Stored items:
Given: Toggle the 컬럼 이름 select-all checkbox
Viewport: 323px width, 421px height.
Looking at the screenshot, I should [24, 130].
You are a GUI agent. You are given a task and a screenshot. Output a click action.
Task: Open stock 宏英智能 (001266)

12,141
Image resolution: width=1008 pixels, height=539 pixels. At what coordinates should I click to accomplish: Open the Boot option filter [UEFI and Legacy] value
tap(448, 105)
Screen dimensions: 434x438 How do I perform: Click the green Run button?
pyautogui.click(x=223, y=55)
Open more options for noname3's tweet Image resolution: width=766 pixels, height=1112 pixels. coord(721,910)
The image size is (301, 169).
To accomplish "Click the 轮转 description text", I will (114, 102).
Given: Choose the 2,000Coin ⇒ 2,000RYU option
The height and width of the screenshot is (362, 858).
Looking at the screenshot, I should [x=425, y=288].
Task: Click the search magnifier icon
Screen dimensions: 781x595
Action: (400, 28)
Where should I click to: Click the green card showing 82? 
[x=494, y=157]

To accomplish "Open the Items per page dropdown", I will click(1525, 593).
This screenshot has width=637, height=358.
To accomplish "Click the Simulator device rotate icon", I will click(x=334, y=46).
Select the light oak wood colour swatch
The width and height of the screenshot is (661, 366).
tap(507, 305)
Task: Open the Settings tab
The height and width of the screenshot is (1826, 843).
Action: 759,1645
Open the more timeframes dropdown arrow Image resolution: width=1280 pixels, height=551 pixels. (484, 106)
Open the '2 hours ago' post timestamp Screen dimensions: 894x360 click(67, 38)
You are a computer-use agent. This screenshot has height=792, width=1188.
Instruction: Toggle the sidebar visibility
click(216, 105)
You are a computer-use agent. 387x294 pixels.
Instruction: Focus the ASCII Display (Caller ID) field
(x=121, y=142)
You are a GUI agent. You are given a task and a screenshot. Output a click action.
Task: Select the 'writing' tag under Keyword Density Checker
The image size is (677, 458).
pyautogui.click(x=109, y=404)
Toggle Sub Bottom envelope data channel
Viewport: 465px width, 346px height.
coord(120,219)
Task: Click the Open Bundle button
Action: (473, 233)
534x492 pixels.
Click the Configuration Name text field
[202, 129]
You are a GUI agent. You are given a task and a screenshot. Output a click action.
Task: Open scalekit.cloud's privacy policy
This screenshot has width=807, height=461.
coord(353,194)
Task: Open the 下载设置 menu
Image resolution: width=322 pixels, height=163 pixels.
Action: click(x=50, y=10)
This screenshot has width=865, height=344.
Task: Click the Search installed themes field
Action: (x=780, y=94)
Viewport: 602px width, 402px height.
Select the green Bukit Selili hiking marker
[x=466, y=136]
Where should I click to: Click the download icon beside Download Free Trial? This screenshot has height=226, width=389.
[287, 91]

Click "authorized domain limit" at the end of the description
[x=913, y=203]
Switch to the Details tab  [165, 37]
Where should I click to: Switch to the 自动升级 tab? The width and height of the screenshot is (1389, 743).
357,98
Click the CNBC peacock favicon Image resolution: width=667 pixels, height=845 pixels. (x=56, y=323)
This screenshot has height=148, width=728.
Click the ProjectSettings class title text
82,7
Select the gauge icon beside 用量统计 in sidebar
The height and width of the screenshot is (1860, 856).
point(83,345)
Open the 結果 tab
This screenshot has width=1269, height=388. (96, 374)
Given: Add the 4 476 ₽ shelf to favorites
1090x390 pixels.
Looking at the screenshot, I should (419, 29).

**EXERCISE DESCRIPTION:** Your answer must be the lines above from the one containing "Open the more" to the one containing "You are a computer-use agent. This", both included, restated word for word.

**ANSWER TO THIS PROBLEM:**
Open the more timeframes dropdown arrow Image resolution: width=1280 pixels, height=551 pixels. (484, 106)
Open the '2 hours ago' post timestamp Screen dimensions: 894x360 click(67, 38)
You are a computer-use agent. This screenshot has height=792, width=1188.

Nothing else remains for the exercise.